# Training Vanilla GAN on CIFAR-10

In [1]:
# import necessary dependencies
import argparse
import os, sys
import time
import datetime
import numpy as np
import matplotlib.pyplot as plt
from tqdm import tqdm_notebook as tqdm

import torch

import torch.nn as nn
import torch.nn.functional as F
from torch.autograd import Variable
!pip install torch-summary
from torchsummary import summary
from torchvision.utils import save_image

import gitpath
HOME_PATH = gitpath.root()
sys.path.append(HOME_PATH)

from models.WGAN_new import *



In [2]:
class HyperParams:
    def __init__(self):
        # Constance hyperparameters.

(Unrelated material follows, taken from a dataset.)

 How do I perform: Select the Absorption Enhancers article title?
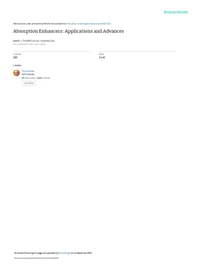click(x=69, y=31)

They have been tested and don't need to be tuned.
        self.n_epochs = 50
        self.batch_size = 64
        self.lr = 0.0002
        self.n_critic = 5
        self.clip_value = 0.01
        self.n_workers = 8
        self.latent_dim = 100
        self.img_size = 32
        self.channels = 3
        self.sample_interval = 500
        self.imgsave_path = os.path.join(HOME_PATH, 'images', 'wgan_new')
        self.CHECKPOINT_FOLDER = os.path.join(HOME_PATH, 'saved_model', 'wgan_new')
        
params = HyperParams()
os.makedirs(params.imgsave_path, exist_ok=True)
os.makedirs(params.CHECKPOINT_FOLDER, exist_ok=True)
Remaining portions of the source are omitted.